Exercise requirements -
Reproduce the stretch of the material from the line containing "1376x882 pixels." through the end, both ends included, and nothing else.

--- Start Input for this task ---

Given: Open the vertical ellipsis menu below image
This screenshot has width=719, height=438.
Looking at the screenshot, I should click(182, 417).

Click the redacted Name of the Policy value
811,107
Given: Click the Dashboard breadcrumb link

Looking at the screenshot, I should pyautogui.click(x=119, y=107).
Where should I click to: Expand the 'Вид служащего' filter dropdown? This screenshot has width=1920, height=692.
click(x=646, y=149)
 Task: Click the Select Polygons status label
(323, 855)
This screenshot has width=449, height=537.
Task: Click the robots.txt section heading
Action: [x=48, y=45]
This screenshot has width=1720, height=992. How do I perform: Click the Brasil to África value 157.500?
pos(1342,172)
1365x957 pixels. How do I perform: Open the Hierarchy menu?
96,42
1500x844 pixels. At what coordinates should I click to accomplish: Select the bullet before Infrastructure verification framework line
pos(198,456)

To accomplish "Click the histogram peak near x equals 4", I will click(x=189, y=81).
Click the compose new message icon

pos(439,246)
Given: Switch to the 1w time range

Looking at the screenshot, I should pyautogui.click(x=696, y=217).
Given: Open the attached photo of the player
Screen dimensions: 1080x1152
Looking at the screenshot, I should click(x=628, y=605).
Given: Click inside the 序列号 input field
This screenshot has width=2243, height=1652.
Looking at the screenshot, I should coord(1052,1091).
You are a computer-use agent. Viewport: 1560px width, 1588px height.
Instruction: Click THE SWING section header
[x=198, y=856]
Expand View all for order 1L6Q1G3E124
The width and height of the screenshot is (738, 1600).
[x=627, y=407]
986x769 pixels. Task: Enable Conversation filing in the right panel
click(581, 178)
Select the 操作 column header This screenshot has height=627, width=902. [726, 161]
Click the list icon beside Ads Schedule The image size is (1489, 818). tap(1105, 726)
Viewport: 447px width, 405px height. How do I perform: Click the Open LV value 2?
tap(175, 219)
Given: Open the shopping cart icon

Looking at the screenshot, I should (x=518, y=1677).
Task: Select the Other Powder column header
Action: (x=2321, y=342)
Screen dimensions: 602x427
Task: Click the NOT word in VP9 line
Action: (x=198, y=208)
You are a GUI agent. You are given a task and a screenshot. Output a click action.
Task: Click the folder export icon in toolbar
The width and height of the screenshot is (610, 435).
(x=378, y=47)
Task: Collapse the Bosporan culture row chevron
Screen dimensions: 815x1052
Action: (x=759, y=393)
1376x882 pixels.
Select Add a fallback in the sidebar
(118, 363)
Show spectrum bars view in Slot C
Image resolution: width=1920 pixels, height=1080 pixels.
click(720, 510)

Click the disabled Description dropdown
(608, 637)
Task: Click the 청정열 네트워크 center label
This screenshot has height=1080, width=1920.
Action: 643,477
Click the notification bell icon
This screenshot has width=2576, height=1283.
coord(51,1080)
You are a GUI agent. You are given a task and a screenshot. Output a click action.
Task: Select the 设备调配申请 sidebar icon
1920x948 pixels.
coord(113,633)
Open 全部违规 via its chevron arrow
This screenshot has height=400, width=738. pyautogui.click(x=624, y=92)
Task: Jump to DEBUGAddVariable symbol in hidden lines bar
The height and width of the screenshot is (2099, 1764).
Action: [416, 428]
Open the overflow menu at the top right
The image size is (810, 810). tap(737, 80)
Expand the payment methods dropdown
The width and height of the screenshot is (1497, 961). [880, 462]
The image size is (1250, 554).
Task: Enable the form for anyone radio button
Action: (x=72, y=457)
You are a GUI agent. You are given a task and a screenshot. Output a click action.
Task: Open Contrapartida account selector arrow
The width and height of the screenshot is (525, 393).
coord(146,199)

--- End Input for this task ---

Response to the task -
1376x882 pixels.
Select Add a fallback in the sidebar
(118, 363)
Show spectrum bars view in Slot C
Image resolution: width=1920 pixels, height=1080 pixels.
click(720, 510)

Click the disabled Description dropdown
(608, 637)
Task: Click the 청정열 네트워크 center label
This screenshot has height=1080, width=1920.
Action: 643,477
Click the notification bell icon
This screenshot has width=2576, height=1283.
coord(51,1080)
You are a GUI agent. You are given a task and a screenshot. Output a click action.
Task: Select the 设备调配申请 sidebar icon
1920x948 pixels.
coord(113,633)
Open 全部违规 via its chevron arrow
This screenshot has height=400, width=738. pyautogui.click(x=624, y=92)
Task: Jump to DEBUGAddVariable symbol in hidden lines bar
The height and width of the screenshot is (2099, 1764).
Action: [416, 428]
Open the overflow menu at the top right
The image size is (810, 810). tap(737, 80)
Expand the payment methods dropdown
The width and height of the screenshot is (1497, 961). [880, 462]
The image size is (1250, 554).
Task: Enable the form for anyone radio button
Action: (x=72, y=457)
You are a GUI agent. You are given a task and a screenshot. Output a click action.
Task: Open Contrapartida account selector arrow
The width and height of the screenshot is (525, 393).
coord(146,199)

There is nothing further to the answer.